Another thing to bear in mind: the more cities I have, the less one additional city impacts the growth of each existing city. The difference between one and two is kind of noticeable, but between 6 and 7, when the seventh city is going to be increasing my total prestige by 1 anyway? The number in the panel doesn't even change. And don't try to tell me that a one-city empire is a sensible alternative to a seven-city empire. Even if concentrated population was more valuable than it is, my population is going to grow faster than I can research new food-related techs if I don't spread it out. Especially if I focus on the military techs you expect me to care about at this phase of the game.
Raising taxes lowers your research and production but provides capital to buy things sooner at the cost of slowing your natural progression.
In my current game, my taxes sat at 0 for the first 150 or so turns, then 1% for the next 150, and then I finally put it up to 2% when I started producing meaningful numbers of troops for the first time. Not because I NEEDED to; I had just gotten used to having 4000 gilden in the bank and didn't feel like seeing the number turn red. Besides, the most important aspect of my "natural progression" is probably prestige (population is the root of everything), and I'm pretty sure unrest doesn't even impact population growth.
Can you see what I'm getting at? There's a "choice" between producing soldiers and producing infrastructure, but is it really meaningful? If I am at peace, I have no reason to waste gildar on troops who will be sitting around doing nothing and waiting to become obsolete, so I build infrastructure and rely on my sovereign to do all the killy jobs. When my diplomatic information tells me that I am close to war, I build troops, because I might actually need them and the actual benefit of the constructed infrastructure barely matters anyway. My decisions during peacetime aren't likely to enhance or detract from my empire's potential as a war machine when the time comes. The only forms of infrastructure that DO matter in a big, obvious way--the existence of cities, total prestige, and control over resources via outposts--are maximized so cheaply and so quickly that doing so doesn't detract from any of my other capabilities (in fact, it directly supports all of them in the most efficient possible manner). Am I actually making meaningful strategic decisions and sacrifices, or am I making no-brainer decisions and reacting to stimuli?

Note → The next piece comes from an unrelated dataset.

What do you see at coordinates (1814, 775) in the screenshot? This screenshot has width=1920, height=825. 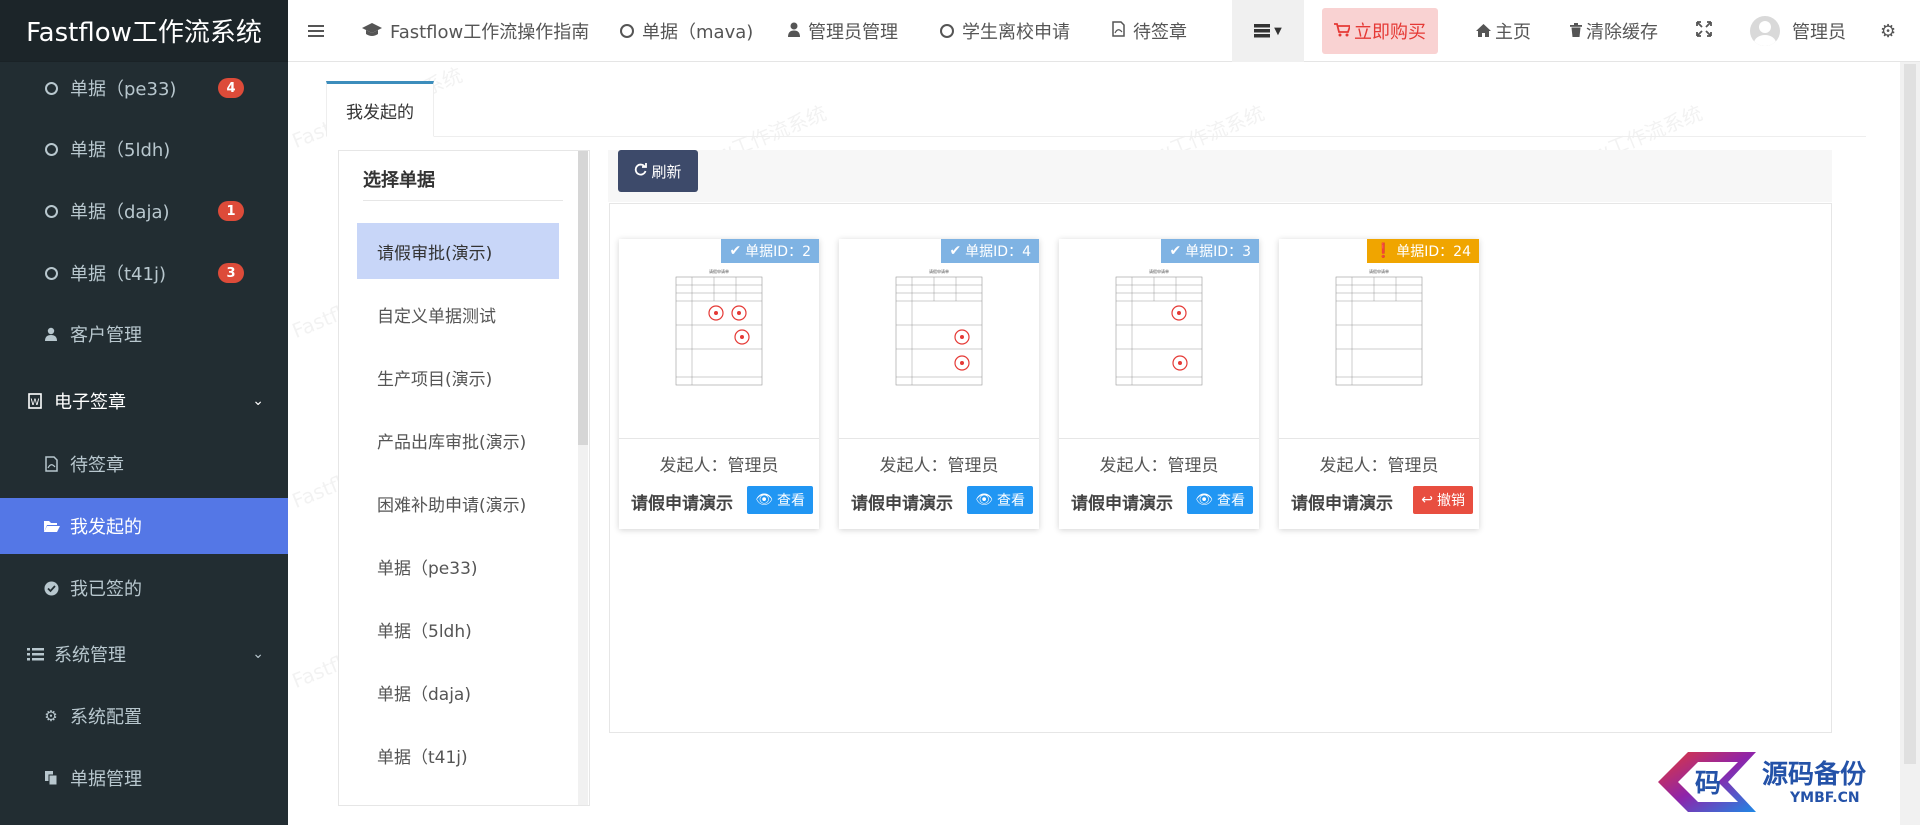 I see `logo-text: 源码备份` at bounding box center [1814, 775].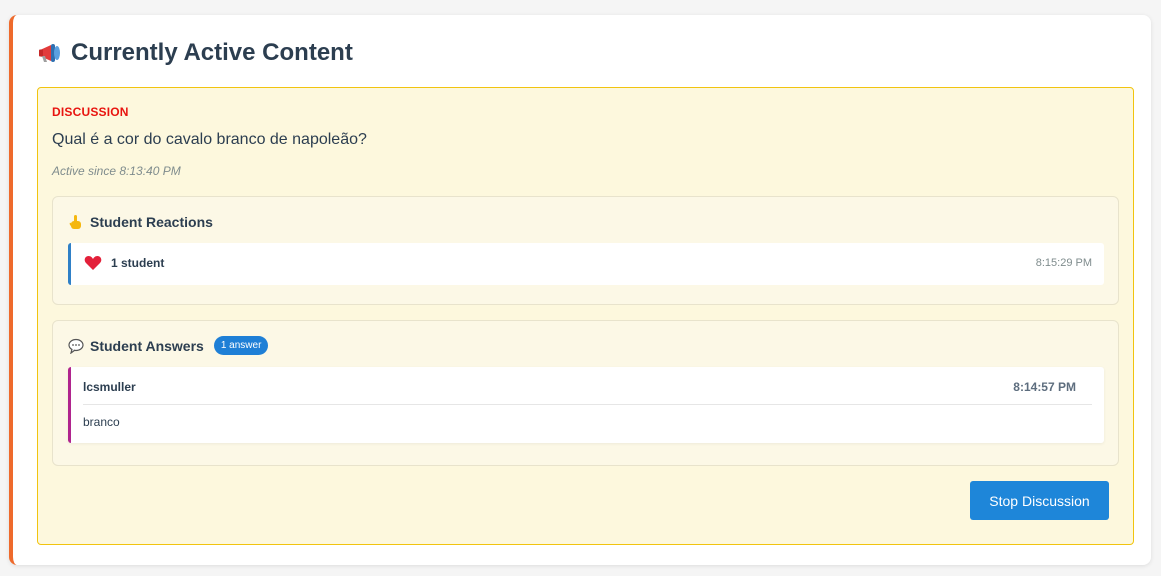  I want to click on active-since-timestamp: Active since 8:13:40 PM, so click(116, 171).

Research comes from citizens. Income comes from citizens. Civic production comes from citizens. Military production comes from citizens. More citizens means more of all of these things, linearly, without drawback (actually that's not true; military production increases BETTER than linearly due to the base production values in the cities I build to keep citizens in). There's exactly one way to get more citizens and that's to expand. Expanding (via founding new cities, at least) is the least costly thing a player is capable of doing with their existing cities. The faster you expand, the more total prestige you have and the faster citizens build up. So of course I do it as much as possible. Maybe I wind up producing a lot of troops, maybe I wind up producing a lot of infrastructure. That's largely determined by the environment, not by my decisions earlier in the game. And can you guess what my best option is for preparing for either contingency? It's to maximize citizens, every single time. There is no visible difference between an empire designed for war and an empire designed for peace, except in the mid-to-high level techs you take. The only difference is what I have in the production queue at this exact second.
EDIT: Also, I have to ask: if you (somehow) feel that diluting your prestige matters so much, then why did you program the AI to expand so aggressively? I have yet to see terrain so arid and lifeless that the AI will not settle in it. They even take the lousy 2/3 land that I don't bother with (more out of laziness than sensible strategy, probably). That's part of why it pays to city-spam yourself: the AI will take all the land if you don't.